Ich bin darüber erschüttert. Ich trage die persönliche
Verantwortung. Es darf keine weitere Gewalt zwischen Menschen und
Fremdwesen geben, und ich muss dafür sorgen, dass so etwas nicht
mehr geschieht.«
    Gail und Jake hätten ihn nicht verstanden. In ihrer Welt
lagen die Taten erwachsener Kinder nicht mehr in der Verantwortung
der Eltern. Sie trennten die Erziehung eines Kindes von dessen
späterem Verhalten – als ob man einen Zweig jahrelang nach
Westen beugen könnte, um sich dann zu beschweren, dass er nicht
nach Osten zeigte!
    Aber sein Gefühl der Verantwortung für Naomis Taten
wäre für Jake und Gail immer noch leichter zu akzeptieren
gewesen als Shipleys anderer Grund, aus dem er zum Funkfeuer musste
und die Außerirdischen begrüßen wollte. Das Licht
der Wahrheit leitete ihn und wies ihn an, ein Zeichen des Friedens zu
setzen.
    Sie hätten ihn für verrückt erklärt.
    Ihre Meinung über ihn war nicht entscheidend, wohl aber, dass
sie ihn nicht hätten gehen lassen. Und er musste gehen. Er
musste tun, was er konnte, um weitere Gewalt zu verhindern. Eine
Botschaft des Lichts hatte nicht nur etwas mit persönlichem
Glaube zu tun – es war ein Befehl zum Handeln.
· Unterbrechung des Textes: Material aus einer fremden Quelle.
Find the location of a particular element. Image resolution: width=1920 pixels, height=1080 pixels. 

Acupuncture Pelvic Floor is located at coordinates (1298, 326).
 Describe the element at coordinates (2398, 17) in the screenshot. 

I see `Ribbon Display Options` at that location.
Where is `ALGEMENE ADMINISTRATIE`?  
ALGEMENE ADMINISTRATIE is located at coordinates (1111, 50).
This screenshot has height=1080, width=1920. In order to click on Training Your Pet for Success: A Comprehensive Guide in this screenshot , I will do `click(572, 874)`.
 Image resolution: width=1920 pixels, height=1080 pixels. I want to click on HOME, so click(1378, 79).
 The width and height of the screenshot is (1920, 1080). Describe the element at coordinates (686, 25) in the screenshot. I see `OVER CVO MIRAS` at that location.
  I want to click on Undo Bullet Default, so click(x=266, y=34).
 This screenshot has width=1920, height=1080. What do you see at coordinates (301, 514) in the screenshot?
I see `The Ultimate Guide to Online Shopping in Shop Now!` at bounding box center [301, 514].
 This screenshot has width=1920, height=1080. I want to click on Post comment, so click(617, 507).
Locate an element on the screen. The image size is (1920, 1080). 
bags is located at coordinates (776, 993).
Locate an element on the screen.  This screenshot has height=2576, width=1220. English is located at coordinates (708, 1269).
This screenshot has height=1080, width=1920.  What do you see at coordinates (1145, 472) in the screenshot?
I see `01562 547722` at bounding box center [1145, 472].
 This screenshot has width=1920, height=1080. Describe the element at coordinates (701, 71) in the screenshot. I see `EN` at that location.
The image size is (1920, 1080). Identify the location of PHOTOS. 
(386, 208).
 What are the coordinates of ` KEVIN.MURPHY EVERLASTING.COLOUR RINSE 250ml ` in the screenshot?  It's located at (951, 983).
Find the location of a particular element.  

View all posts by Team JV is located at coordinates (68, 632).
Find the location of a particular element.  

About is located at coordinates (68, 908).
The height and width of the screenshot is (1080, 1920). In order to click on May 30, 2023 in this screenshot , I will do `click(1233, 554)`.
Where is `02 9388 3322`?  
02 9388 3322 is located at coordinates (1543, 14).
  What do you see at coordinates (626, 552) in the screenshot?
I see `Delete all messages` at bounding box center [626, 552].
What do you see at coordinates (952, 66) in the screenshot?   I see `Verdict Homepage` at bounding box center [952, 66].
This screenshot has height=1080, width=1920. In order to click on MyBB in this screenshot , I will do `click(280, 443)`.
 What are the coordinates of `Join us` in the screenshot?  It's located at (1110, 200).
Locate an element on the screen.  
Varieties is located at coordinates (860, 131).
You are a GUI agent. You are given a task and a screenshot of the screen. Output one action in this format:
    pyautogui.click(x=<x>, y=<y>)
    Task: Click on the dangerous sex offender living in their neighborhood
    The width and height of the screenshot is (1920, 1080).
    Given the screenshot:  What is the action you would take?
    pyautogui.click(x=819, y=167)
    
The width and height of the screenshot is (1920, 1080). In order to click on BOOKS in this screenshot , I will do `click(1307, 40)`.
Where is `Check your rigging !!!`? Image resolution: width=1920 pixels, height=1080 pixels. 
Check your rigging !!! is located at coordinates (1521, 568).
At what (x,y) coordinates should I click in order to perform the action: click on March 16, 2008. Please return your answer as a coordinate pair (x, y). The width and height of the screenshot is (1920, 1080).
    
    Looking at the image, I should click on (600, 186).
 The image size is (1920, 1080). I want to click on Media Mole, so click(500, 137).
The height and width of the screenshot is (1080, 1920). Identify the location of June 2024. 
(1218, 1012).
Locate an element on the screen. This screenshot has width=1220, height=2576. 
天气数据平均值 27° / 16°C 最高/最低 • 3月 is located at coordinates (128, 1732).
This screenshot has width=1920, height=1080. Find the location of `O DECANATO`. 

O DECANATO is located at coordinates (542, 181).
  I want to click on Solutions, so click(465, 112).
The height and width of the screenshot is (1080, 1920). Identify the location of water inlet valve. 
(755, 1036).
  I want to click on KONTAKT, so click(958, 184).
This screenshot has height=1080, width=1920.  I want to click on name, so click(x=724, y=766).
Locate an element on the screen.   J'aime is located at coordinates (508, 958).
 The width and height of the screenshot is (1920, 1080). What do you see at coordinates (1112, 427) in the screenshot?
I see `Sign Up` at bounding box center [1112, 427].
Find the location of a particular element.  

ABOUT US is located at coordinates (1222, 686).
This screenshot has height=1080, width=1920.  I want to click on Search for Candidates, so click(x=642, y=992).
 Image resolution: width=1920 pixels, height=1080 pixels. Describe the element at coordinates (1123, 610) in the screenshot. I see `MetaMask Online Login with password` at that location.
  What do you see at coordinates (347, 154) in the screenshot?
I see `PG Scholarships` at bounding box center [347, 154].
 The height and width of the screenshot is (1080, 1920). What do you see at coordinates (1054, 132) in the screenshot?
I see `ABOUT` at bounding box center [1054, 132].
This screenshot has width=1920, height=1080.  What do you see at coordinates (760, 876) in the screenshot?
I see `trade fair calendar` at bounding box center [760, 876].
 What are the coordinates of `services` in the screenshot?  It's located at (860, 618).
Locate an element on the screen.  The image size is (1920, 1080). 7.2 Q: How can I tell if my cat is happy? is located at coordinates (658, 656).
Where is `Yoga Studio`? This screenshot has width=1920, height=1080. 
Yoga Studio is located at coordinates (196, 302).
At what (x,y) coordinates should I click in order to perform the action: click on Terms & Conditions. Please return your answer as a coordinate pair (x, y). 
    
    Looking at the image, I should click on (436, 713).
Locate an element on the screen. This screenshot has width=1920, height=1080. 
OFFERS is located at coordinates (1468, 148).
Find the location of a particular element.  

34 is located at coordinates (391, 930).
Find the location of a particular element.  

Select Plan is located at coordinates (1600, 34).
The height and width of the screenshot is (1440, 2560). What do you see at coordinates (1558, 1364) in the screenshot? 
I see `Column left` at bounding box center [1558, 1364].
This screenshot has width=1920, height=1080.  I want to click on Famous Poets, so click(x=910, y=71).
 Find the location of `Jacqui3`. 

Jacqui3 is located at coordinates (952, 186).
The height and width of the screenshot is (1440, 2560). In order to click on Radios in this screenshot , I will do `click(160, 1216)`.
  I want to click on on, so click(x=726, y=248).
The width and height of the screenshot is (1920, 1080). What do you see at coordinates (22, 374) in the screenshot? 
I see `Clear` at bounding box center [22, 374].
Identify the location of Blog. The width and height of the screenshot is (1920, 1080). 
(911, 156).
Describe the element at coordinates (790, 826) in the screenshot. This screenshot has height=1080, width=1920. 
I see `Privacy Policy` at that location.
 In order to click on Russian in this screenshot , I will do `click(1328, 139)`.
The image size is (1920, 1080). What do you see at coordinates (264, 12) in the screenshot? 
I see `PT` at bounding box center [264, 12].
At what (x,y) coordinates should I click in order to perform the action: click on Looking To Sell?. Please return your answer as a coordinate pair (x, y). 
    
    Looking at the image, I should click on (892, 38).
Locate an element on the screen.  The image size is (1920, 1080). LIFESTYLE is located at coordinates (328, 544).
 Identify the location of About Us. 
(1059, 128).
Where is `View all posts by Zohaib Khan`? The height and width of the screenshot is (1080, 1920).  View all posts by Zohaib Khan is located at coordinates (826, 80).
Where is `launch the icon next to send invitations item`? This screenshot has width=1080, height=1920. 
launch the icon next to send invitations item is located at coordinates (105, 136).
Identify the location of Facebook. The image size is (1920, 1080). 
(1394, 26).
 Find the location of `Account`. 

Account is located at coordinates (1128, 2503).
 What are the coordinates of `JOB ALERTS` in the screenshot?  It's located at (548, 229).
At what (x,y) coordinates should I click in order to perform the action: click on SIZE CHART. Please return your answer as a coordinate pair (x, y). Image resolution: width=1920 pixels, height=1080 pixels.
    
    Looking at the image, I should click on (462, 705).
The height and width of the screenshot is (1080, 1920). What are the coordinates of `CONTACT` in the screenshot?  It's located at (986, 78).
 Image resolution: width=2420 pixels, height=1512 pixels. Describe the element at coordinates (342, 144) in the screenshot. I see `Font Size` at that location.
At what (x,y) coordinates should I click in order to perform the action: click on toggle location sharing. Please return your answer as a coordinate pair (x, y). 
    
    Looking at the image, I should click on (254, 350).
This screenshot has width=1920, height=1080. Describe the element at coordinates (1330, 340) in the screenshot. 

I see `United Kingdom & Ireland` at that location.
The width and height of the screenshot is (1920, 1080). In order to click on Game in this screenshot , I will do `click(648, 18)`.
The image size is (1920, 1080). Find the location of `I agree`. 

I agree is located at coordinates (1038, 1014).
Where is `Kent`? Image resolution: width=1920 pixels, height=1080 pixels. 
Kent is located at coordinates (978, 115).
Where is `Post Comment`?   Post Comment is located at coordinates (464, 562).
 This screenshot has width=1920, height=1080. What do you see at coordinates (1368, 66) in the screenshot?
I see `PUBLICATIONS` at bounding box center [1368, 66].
    Gail trat ein, ohne anzuklopfen. Das zeugte davon, wie aufgeregt
sie war. Mit ihr wehte eine Brise lauer Abendluft herein.
    Shipley hörte von der Medina her den Imam, der die
Gläubigen zum Gebet rief. Der Ruf wehte leise herein, lang
gezogen und irgendwie klagend, bis Gail die Tür hinter sich
zuzog. »Doktor, haben Sie Nan von dem Signalfeuer und dem Schiff
erzählt?«
    »Nein«, antwortete Shipley. »Und ich habe auch Lucy
gebeten, ihr nichts davon zu sagen. Lucy ist bei ihr.« Ein
weiteres Gewissensproblem. Es war falsch, einem Erwachsenen die
Wahrheit zu verschweigen. Aber hätte Naomi gewusst, dass weitere
Außerirdische auf dem Weg nach Greentrees waren, hätte sie
darauf bestanden, bei ihrem Eintreffen anwesend zu sein. Trotz ihrer
Verletzungen oder Jakes Befehlen. Shipley hatte seine Tochter gerade
erst zurückerhalten. Er wollte sie nicht schon wieder an eine
andere Gruppe seltsamer Geschöpfe verlieren. Oder, präzise
ausgedrückt, an ihren eigenen seltsamen Drang, sich diesen
anzuschließen.
    »Gut«, sagte Gail und nickte. »Ich glaube, es ist
besser, wenn sie es noch nicht erfährt. Kann ich… kann ich
zu ihr?«
    Gails Auftreten wirkte merkwürdig schüchtern. Warum?
Shipley war zu abgelenkt, um länger darüber nachzudenken.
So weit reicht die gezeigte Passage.